Spin transfer torque induced oscillation and switching in magnetic tunnel junction

Spin transfer torque (STT) induced magnetization switching and oscillation in nanometer scale magnetoresistance (MR) devices have been studied intensively due to its direct application in the non-volatile STT random access memory (STT-RAM) and its potential application in the high frequency spin torque oscillatior (STO). STO could be used in high-density microwave signal processor and chip-to-chip communication system due to its nanometer scale footprint and ultra high oscillation frequency. STO has also been suggested in the magnetic recording head for the microwave assisted magnetic recording (MAMR) and in the high-speed magnetic reader for future hard disk drive. However, several critical engineering challenges for those exciting STO applications are still remaining, including optimizing the operating condition, tuning the frequency, narrowing the linewidth and improving the output power.;In this thesis work, the spin transfer torque induced oscillation is experimentally studied in MgO barrier based magnetic tunnel junctions (MTJs) with focus on the improvement of the key performances of the STO. The power angular dependence of spin torque oscillation is experimentally studied in dual MgO barrier MTJs based on the understanding of the relation between the MR and oscillation output power.
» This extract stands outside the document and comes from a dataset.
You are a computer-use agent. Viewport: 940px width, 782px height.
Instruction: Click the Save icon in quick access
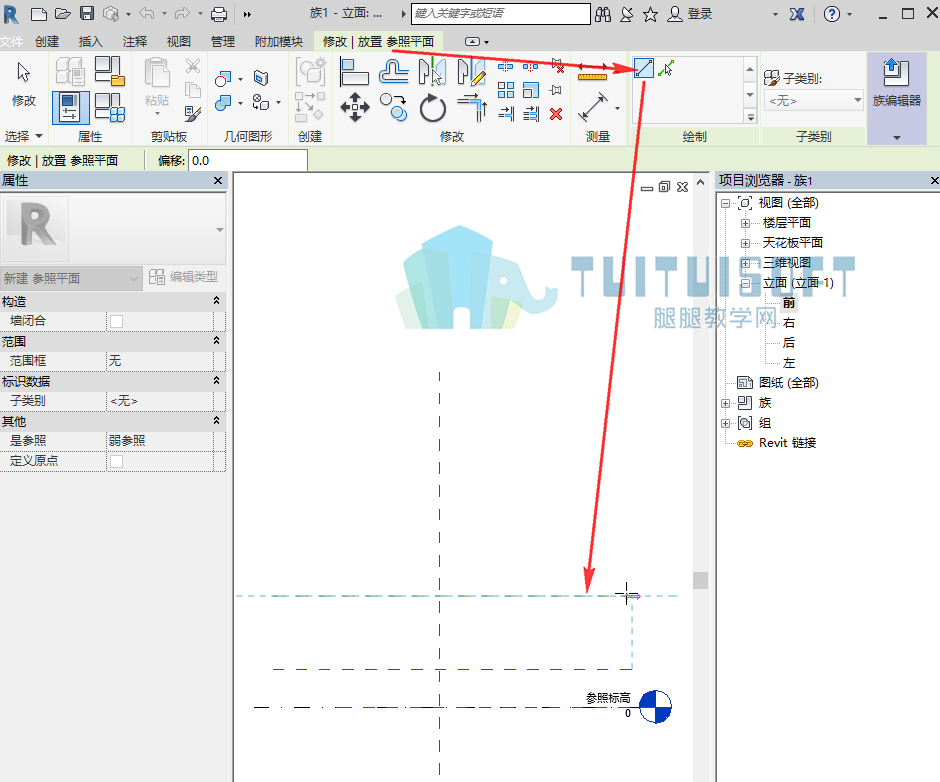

It is proved that the STO electrical power increases with the polarizer canting angle. Meanwhile, the results also reveal a solution for extending the oscillation operating condition. Furthermore, the MTJ based STO device with a built-in hard axis polarizer is designed and studied. This design provides an external-field-free STO with high power, low critical current and extended operation range of the driving current for the first time. Additionally, two oscillation modes in the dual MgO barrier MTJs are observed and investigated. It is found from the field-dependent power spectra that the extra oscillation mode may come from the weakly-pinned top reference layer. A single-shot time-domain measurement to characterize the switching time of each switch under different voltages for MTJs in the nanosecond precessional regime was carried out too.